Restructuring education system

THE EDITOR: Open letter to Education Minister Dr Nyan Gadsby-Dolly.

The current education system is a very serious issue that requires urgent attention as it is having a detrimental effect on our children.

In my opinion, SEA and CXC exams should be something of the past. These exams produce great anxiety for our children, parents, and even grandparents. By changing the system we can prevent a lot of the adverse effects children suffer, and by extension their families.

Children who do not pass for prestige schools after writing the SEA exam may feel like failures and possibly consider a life of crime or become prone to depression.

We seem to be copying the wrong things from the US and Canada. However, our children should be promoted from primary to secondary school, then to university through a credit system as employed by the countries we strive to emulate.

* _SUPPLIED RECORDS_:
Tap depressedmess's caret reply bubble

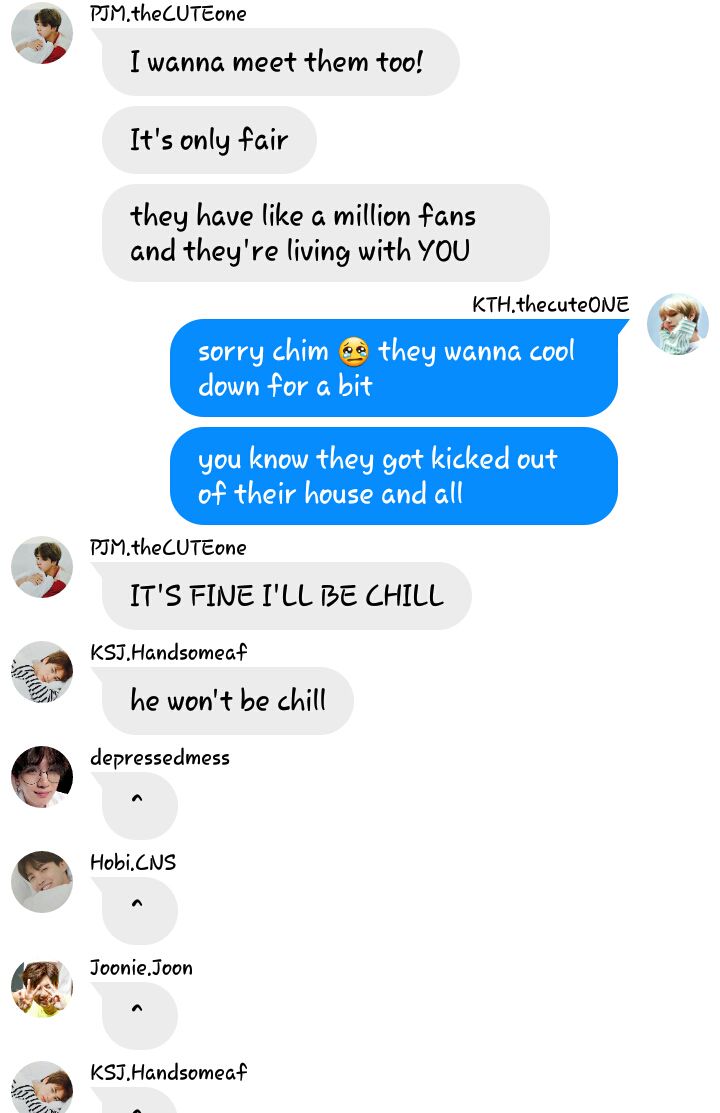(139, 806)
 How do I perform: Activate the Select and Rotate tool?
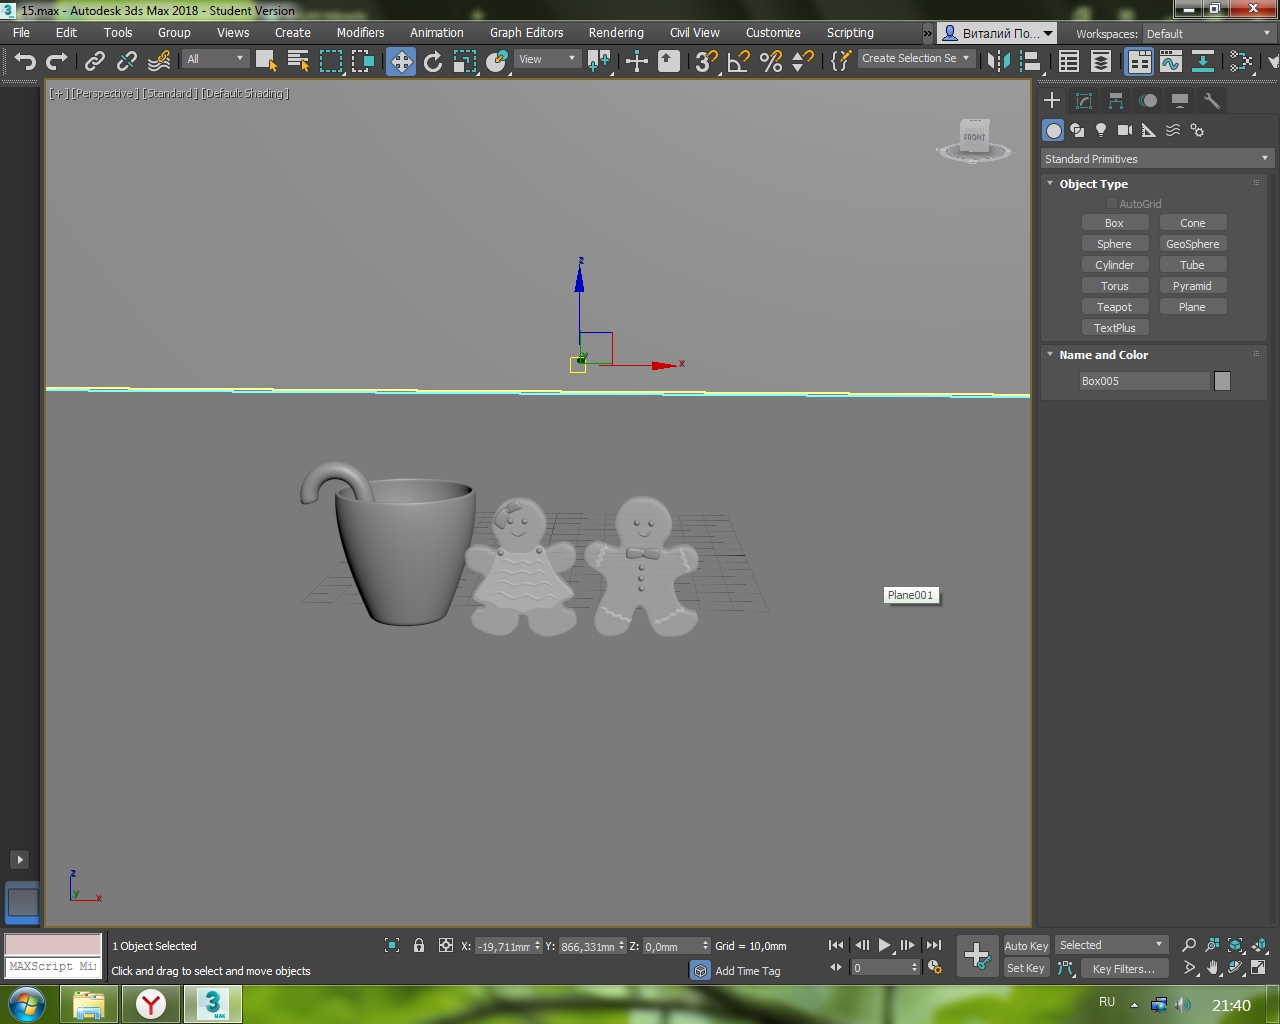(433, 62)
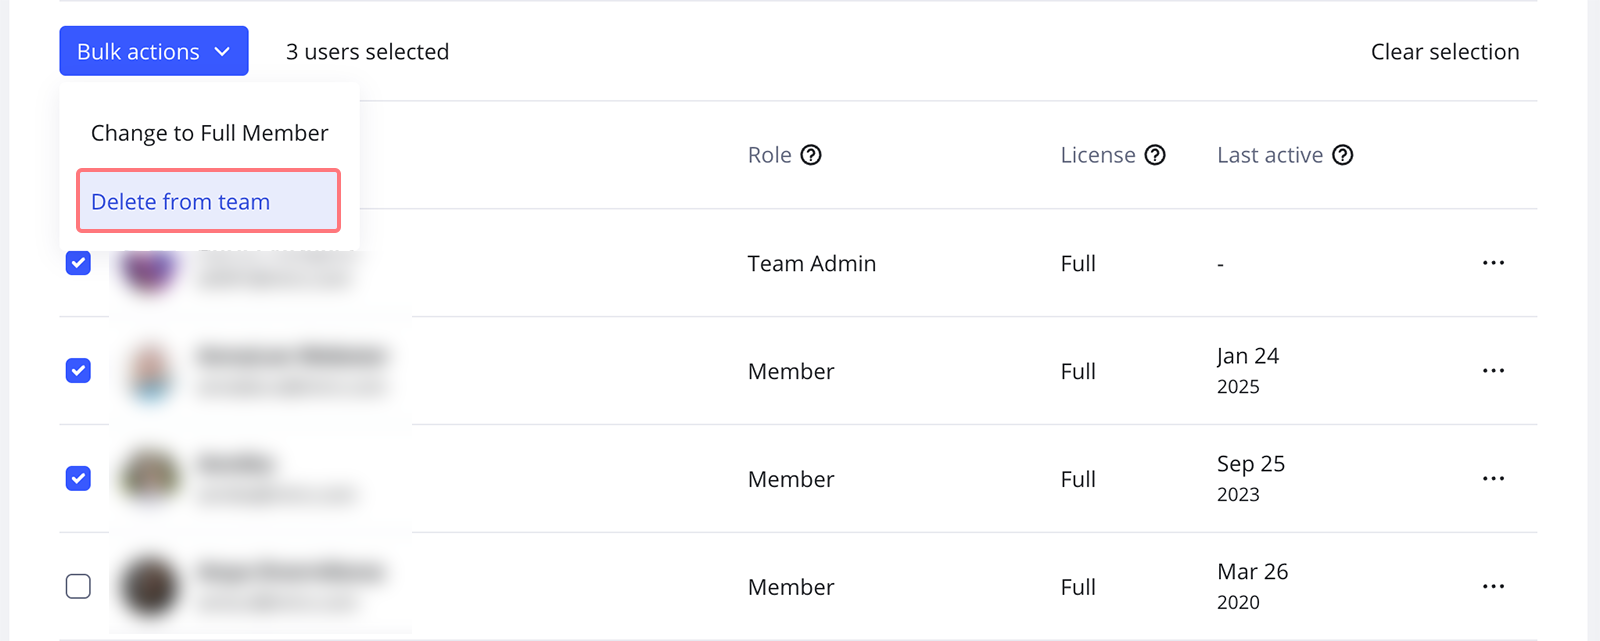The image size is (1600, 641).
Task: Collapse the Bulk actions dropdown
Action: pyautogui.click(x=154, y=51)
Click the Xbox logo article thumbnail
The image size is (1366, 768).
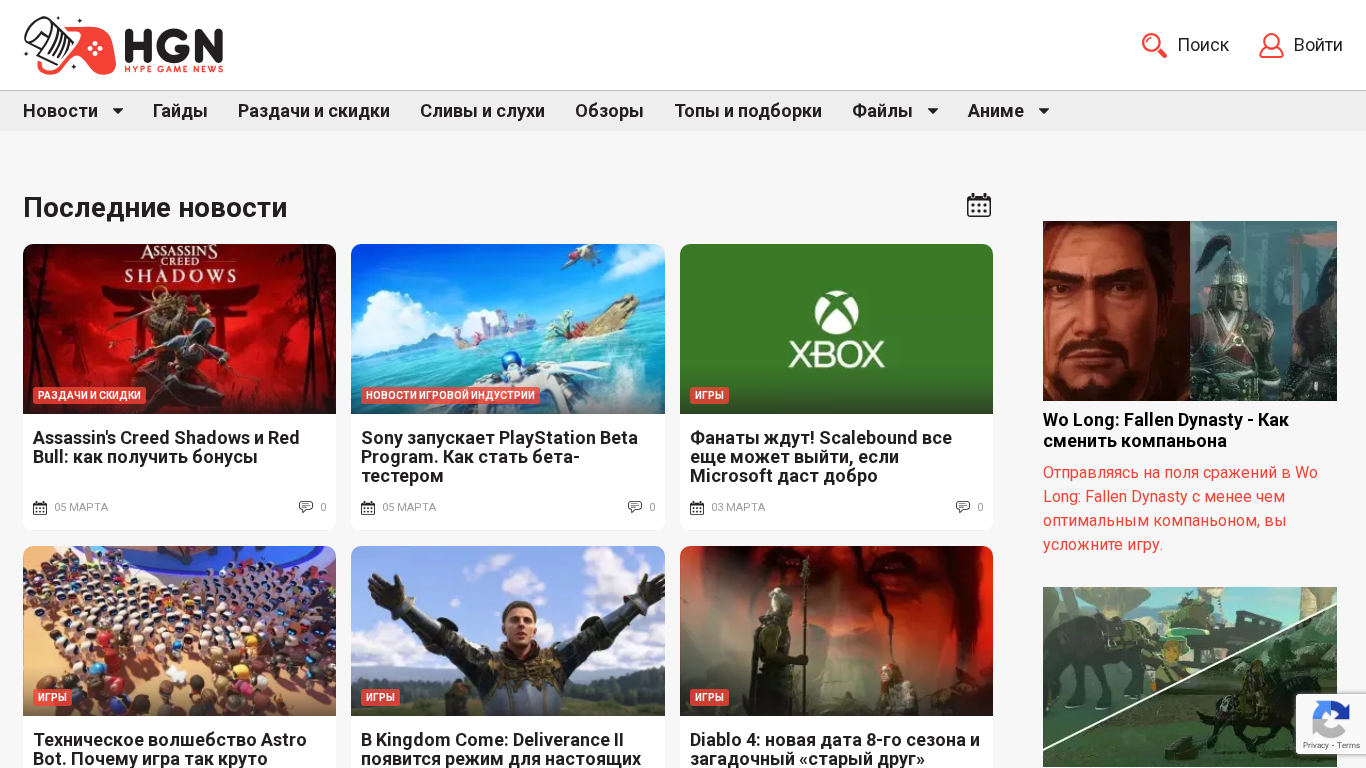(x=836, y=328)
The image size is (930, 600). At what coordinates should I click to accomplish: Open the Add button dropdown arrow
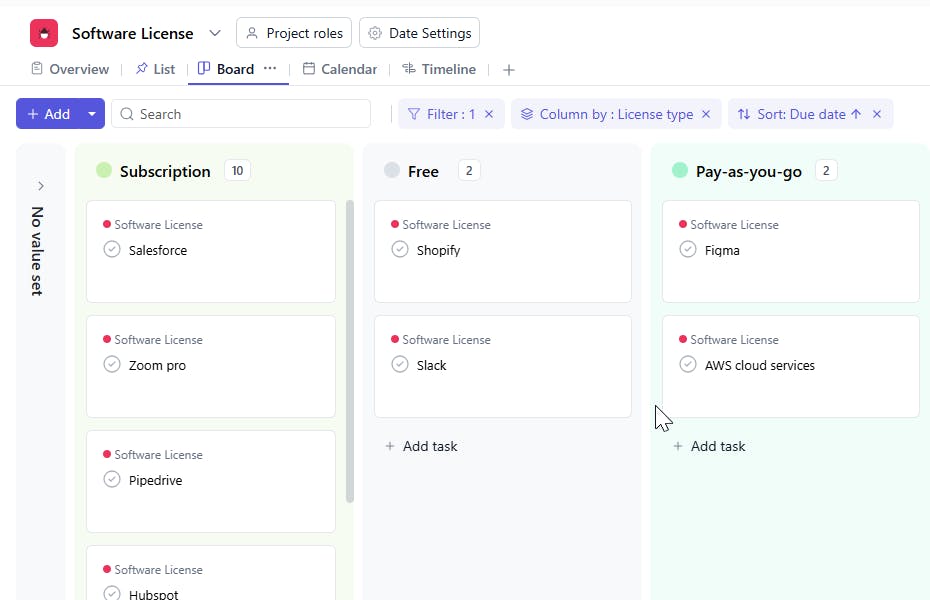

* _BRIEF 1_: Please copy out the rows, everything from the one containing "Click the Xbox logo article thumbnail" down to the end of the rows, and leave out the pictures.
* _BRIEF 2_: Write what comes next in the letter on the education system, picking up after its final sentence.
The letter on the education system has nothing to do with the rows.

* _TASK OUTPUT 1_:
Click the Xbox logo article thumbnail
The image size is (1366, 768).
(x=836, y=328)
The image size is (930, 600). At what coordinates should I click to accomplish: Open the Add button dropdown arrow

* _TASK OUTPUT 2_:
The Government ought to be working towards the removal of the SEA and CXC examinations by 2023, giving itself a three-year transition period. Also, to ensure that all secondary schools evolve to prestige schools, we should examine what makes a school prestige and try to use that formula in all schools.

In my view, prestige schools, which are generally managed by religious bodies, maintain an outstanding level of discipline and expose their students to a more holistic curriculum that produces exemplary grades and young people of sterling character.

Late prime minister Dr Eric Williams, in his independence address to the nation in 1962, stated that “…the future of our children lies in their school bags.” This was relevant then, but we must evolve and adapt to the constant changes and modernise our education system.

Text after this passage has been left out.